Jordan built a pyramid out of yellow legos. When I realized his pyramid was part of his imaginative Passover storytelling, I told him that I was pretty sure the Israelites did not build the Egyptian pyramids. (I read that somewhere.)

Jordan: No, Mommy, they did. Trust me. I know it.
Rachel: How do you know it?
Jordan: I saw a picture.
[He shows me the Passover placemat he got at religious school.]
Rachel: What if I say the picture is a mistake? How would we decide who is right?
[He looks at me blankly.]
Rachel: What if I say "No, that picture is not right, the people who drew it didn't know, and I know, and the Israelites did not build the pyramids." How could we decide who is right?
[Long pause.]
Jordan: The picture is right.
Rachel: Anytime Mommy says one thing and a picture says another thing, the picture is right?
Jordan: Yes.
Rachel: Why?
Jordan: Because they would have done a test before they drew it.

I'm not sure what he meant by a test, but I took him to be saying that printed pictures are officially sanctioned documents, and thus have been vetted in some way. Which is not unreasonable. Although it is undermined somewhat by the fact that the placemat has spelling errors on it.
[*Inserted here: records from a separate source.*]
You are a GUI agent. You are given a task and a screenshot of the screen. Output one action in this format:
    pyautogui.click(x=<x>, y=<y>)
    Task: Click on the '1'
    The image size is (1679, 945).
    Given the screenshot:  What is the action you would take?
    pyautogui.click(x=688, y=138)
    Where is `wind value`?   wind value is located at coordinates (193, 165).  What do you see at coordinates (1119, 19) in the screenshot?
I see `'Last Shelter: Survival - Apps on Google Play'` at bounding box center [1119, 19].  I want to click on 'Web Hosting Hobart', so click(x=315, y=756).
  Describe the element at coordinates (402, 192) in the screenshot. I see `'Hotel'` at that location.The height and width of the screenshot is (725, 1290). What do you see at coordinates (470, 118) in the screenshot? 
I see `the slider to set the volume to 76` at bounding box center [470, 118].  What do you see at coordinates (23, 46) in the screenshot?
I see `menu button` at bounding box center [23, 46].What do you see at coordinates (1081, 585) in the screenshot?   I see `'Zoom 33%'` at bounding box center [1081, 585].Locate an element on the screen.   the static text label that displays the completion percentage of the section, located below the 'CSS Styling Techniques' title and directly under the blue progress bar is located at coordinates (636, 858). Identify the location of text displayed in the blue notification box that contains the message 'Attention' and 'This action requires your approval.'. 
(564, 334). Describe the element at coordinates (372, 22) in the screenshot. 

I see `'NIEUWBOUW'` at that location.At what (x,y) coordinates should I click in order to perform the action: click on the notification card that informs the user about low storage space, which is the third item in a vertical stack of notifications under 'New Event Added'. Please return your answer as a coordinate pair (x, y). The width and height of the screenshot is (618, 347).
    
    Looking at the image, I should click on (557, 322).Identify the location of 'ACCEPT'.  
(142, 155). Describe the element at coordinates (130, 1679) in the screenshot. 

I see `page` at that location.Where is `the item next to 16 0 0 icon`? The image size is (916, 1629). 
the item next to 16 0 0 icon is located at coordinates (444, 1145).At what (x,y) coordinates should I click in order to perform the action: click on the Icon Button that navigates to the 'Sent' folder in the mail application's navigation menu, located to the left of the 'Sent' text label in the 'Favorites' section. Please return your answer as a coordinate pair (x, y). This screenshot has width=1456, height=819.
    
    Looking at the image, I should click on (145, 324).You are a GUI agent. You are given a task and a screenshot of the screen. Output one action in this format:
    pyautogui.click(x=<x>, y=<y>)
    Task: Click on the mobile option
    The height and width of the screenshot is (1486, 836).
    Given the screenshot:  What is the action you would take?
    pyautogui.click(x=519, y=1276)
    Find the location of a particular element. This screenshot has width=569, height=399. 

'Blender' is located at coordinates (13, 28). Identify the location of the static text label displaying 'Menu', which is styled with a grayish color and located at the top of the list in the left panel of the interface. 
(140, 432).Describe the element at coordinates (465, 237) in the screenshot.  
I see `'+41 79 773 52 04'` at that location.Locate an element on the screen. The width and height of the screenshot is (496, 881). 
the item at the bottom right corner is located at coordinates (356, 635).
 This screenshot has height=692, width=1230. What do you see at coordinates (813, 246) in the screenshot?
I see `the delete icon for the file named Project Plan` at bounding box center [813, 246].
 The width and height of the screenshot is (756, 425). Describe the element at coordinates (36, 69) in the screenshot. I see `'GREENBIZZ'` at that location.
In case you are interested in the content of the discussion and not only the views of knowledge implied therein: Dr. Zahi Hawass, Secretary General of Egypt's Supreme Council of Antiquities, says that ancient Egyptians built the pyramids, not foreign slaves:

"The scenario of whip-driven slaves received support from the biblical account of Moses and the Exodus and the first-century A.D. historian Josephus. In our era, Cecil B. de Mille's galvanizing screen images reinforced this popular misconception. The pyramid builders were not slaves but peasants conscripted on a rotating part-time basis, working under the supervision of skilled artisans and craftsmen who not only built the pyramid complexes for the kings and nobility, but also designed and constructed their own, more modest tombs."

In case you don't want to take my (or his) word for it, scholarly research is referenced on Hawass's page. (And I will add that I don't think the Bible mentions the pyramids at all, with regard to the Hebrew slaves' work - just Pithom and Ramses, the treasure cities of those pharaohs.)